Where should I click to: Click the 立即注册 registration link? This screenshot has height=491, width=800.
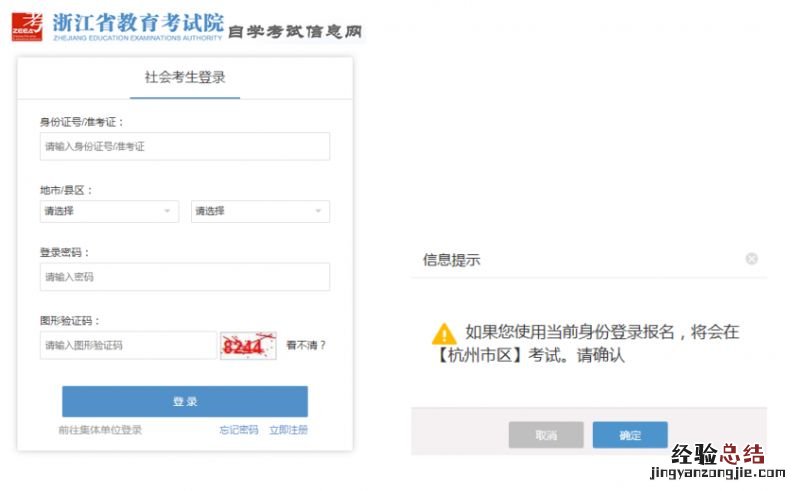(288, 430)
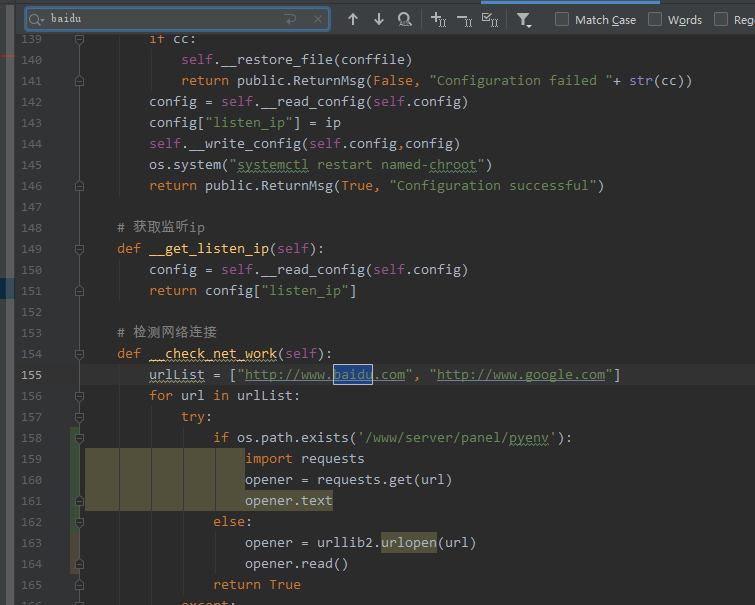Viewport: 755px width, 605px height.
Task: Enable the Regex checkbox
Action: point(720,19)
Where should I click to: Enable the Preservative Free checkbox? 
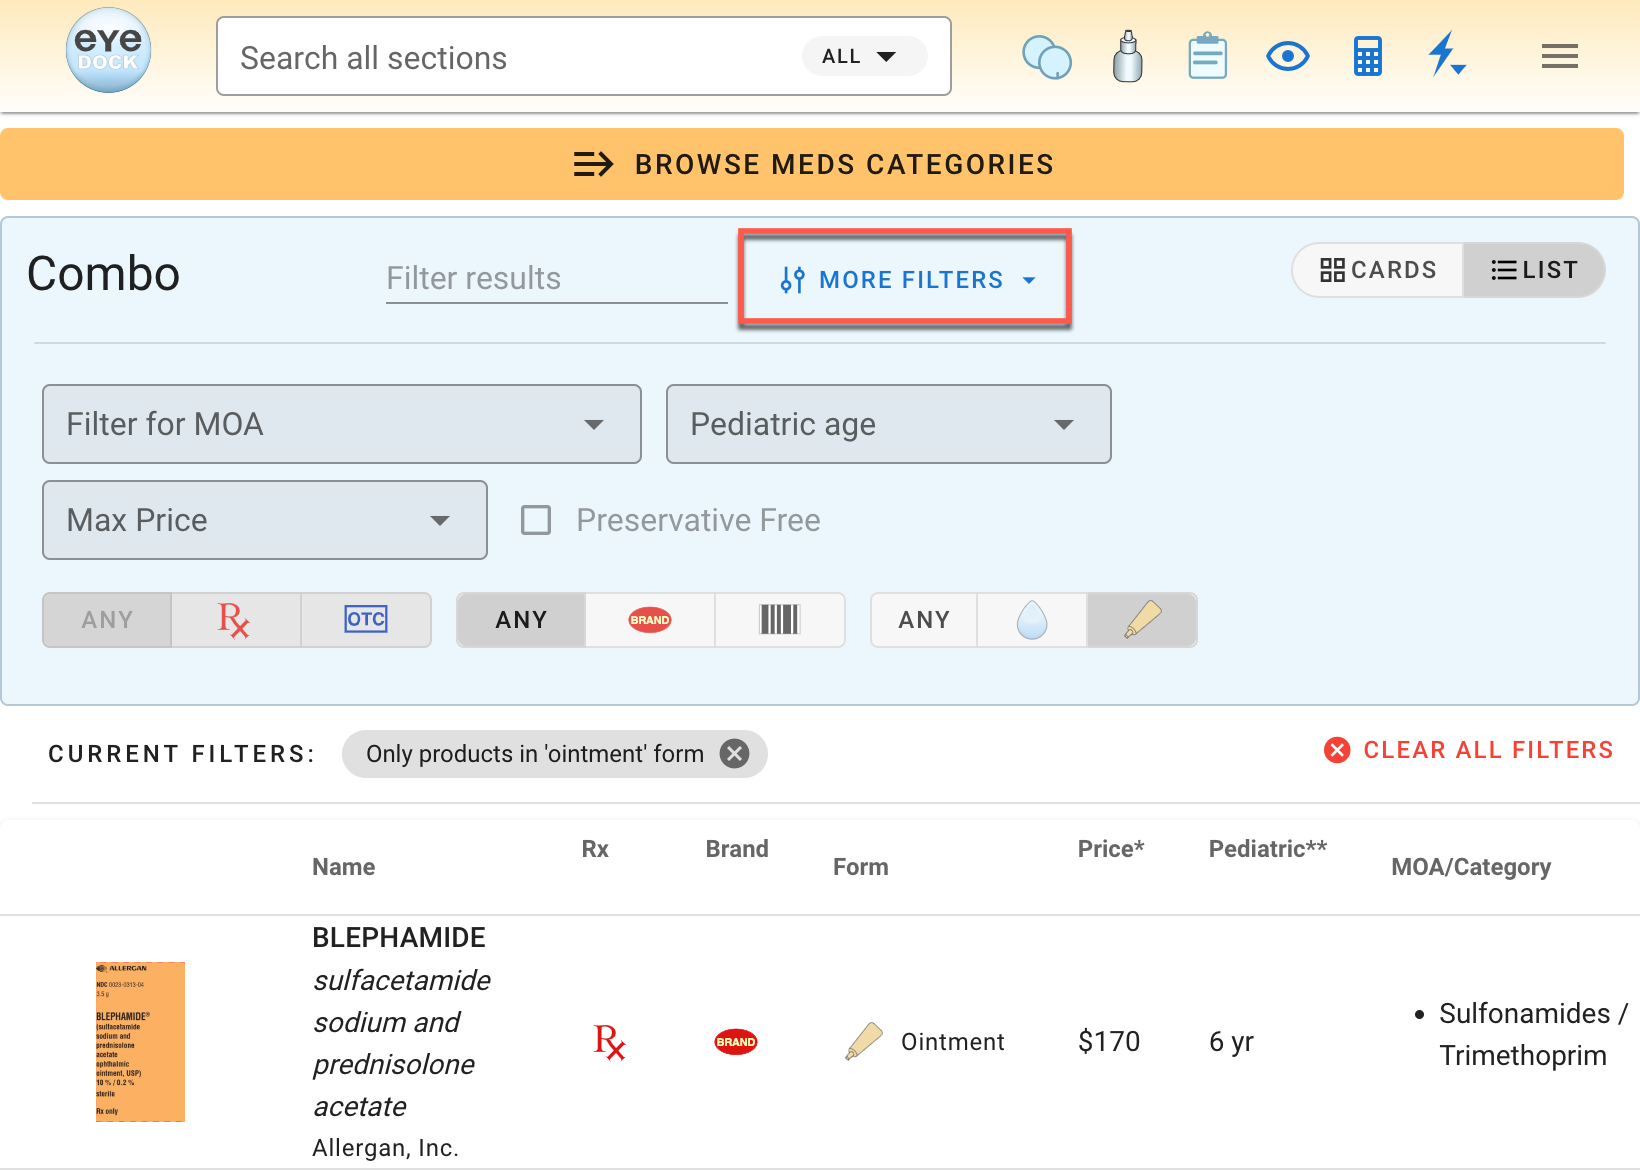(x=536, y=520)
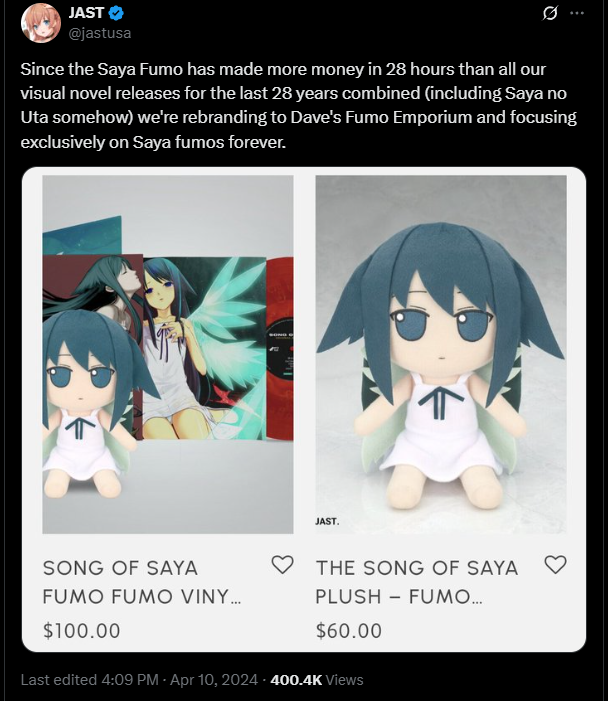Open the three-dot more options menu
The height and width of the screenshot is (701, 608).
coord(577,13)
========================
** Work to be completed **
The lines from the one containing "Where should I click to: Enable" up to and including the last line of the material above are to be given again exactly; any pictures are dropped.

** Reply to the task **
Where should I click to: Enable the Preservative Free checkbox? 
(x=536, y=520)
Open the three-dot more options menu
The height and width of the screenshot is (701, 608).
coord(577,13)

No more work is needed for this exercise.